**Task statement**
Wherever the word "Expand" occurs in the lines below, copy the whole line.

**Material provided**
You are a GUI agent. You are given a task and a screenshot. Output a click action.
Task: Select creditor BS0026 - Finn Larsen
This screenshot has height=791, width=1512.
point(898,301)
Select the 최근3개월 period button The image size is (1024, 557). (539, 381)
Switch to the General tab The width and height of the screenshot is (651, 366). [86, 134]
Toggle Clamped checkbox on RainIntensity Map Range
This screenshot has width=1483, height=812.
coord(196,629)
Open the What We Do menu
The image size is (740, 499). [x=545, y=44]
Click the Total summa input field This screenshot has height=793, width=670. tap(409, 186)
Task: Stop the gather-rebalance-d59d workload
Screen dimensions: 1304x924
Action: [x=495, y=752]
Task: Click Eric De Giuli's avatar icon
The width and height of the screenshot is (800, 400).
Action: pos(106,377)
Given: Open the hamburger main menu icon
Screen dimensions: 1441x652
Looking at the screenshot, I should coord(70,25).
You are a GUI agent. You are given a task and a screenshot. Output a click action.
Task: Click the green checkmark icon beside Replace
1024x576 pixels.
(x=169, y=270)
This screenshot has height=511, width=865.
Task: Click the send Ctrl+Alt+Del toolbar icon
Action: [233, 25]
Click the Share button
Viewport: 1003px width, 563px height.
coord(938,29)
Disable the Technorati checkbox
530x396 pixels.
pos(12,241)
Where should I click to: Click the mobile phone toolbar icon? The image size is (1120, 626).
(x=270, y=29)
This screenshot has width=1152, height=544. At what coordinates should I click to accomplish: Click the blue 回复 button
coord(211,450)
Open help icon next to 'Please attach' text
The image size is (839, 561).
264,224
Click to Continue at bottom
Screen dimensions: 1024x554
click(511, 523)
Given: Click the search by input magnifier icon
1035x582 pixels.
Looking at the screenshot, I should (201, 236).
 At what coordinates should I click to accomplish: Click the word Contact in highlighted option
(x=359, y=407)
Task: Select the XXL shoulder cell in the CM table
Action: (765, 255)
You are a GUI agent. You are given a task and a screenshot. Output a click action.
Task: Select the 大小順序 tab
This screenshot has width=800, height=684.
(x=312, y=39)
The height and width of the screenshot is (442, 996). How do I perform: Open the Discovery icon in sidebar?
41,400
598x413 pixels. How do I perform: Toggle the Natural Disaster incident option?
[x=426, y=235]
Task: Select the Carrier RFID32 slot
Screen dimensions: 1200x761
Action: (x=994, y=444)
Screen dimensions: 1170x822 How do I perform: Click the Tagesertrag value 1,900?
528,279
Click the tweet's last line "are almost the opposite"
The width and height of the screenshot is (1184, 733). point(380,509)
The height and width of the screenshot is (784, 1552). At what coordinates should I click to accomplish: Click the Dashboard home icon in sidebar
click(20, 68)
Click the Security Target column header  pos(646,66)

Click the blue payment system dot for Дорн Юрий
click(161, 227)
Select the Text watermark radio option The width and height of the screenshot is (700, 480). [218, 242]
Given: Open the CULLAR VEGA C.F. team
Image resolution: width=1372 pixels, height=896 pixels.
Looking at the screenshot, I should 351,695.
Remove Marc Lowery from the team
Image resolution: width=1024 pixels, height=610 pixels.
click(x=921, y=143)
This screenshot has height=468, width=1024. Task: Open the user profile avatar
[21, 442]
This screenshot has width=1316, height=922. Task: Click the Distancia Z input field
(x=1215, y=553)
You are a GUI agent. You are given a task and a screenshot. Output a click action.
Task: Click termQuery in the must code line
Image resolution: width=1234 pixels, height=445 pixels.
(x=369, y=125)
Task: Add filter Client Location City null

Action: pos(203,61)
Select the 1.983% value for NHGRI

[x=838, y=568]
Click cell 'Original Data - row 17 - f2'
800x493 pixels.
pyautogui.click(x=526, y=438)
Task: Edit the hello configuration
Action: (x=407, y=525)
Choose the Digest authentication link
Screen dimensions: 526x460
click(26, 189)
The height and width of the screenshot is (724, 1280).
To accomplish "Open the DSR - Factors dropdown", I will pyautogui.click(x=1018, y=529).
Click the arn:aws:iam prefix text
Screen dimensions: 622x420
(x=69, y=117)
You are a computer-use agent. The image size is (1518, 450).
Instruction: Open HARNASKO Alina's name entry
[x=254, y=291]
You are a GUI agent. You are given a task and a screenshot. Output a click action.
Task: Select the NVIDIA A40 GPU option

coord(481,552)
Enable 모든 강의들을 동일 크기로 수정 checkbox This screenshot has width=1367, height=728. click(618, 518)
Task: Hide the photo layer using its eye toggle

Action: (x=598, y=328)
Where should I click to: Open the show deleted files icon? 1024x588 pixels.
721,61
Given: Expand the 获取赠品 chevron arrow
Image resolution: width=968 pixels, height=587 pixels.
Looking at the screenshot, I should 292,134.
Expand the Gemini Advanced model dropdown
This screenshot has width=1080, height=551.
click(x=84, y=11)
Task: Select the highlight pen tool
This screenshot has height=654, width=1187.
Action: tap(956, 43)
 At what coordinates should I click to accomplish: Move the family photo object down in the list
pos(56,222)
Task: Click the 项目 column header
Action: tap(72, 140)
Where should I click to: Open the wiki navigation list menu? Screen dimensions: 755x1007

**Reply to the exercise**
Given: Expand the 获取赠品 chevron arrow
Expand the Gemini Advanced model dropdown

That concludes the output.